Limiting distribution of eigenvalues in the large sieve matrix

TL;DR

This paper proves the conjecture that the eigenvalues of a large sieve matrix, scaled appropriately, have a well-defined limiting distribution as the matrix size grows, with moments explicitly characterized.

Contribution

It establishes the convergence of all eigenvalue moments of the large sieve matrix and describes the limiting distribution explicitly, confirming Ramaré's conjecture.

Findings

Eigenvalues scaled by 1/N have a non-degenerate limiting distribution.

All moments of the eigenvalues converge as Q approaches infinity.

The moments vary continuously with the parameter α.

Abstract

The large sieve inequality is equivalent to the bound $\lambda_1 \leqslant N + Q^2-1$ for the largest eigenvalue $\lambda_1$ of the $N$ by $N$ matrix $A^{\star} A$, naturally associated to the positive definite quadratic form arising in the inequality. For arithmetic applications the most interesting range is $N \asymp Q^2$. Based on his numerical data Ramar\'e conjectured that when $N \sim \alpha Q^2$ as $Q \rightarrow \infty$ for some finite positive constant $\alpha$, the limiting distribution of the eigenvalues of $A^{\star} A$, scaled by $1/N$, exists and is non-degenerate.
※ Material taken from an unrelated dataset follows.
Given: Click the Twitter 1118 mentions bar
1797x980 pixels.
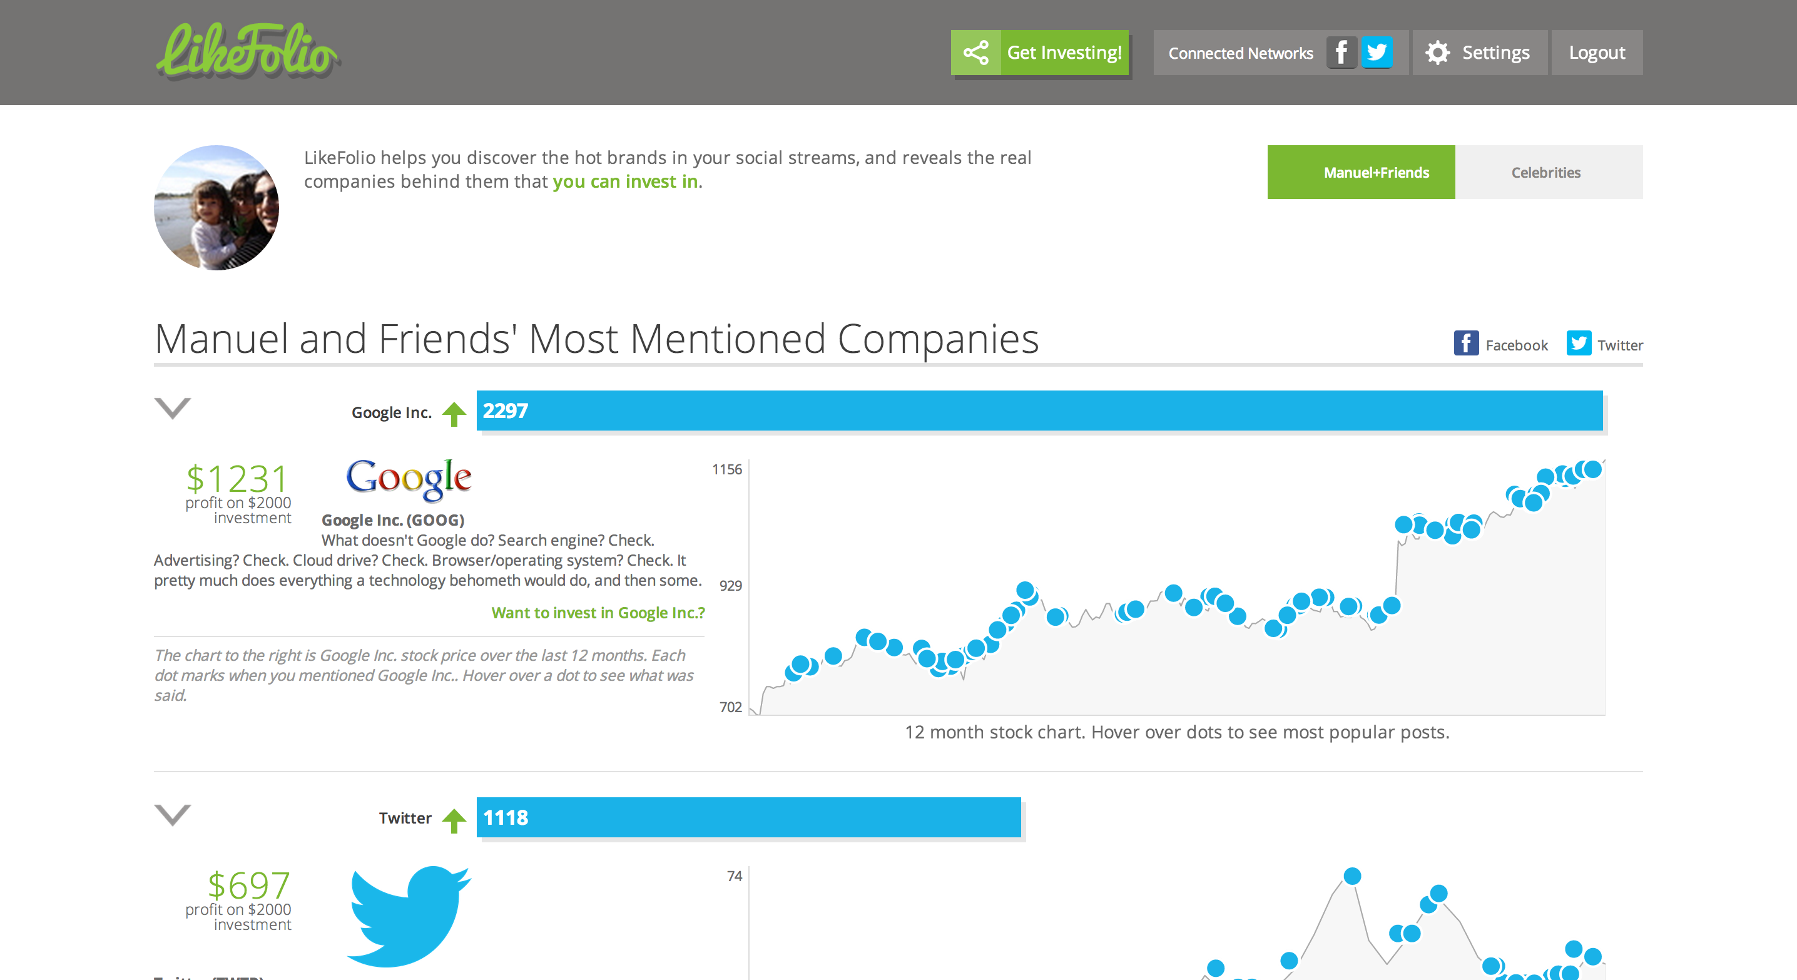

In this paper we prove this conjecture by establishing the convergence of all moments of the eigenvalues of $A^{\star} A$ as $Q\rightarrow\infty$. Previously only the second moment was known, due to Ramar\'e. Furthermore, we obtain an explicit description of the moments of the limiting distribution, and establish that they vary continuously with $\alpha$. Some of the main ingredients in our proof include the large-sieve inequality and results on $n$-correlations of Farey fractions.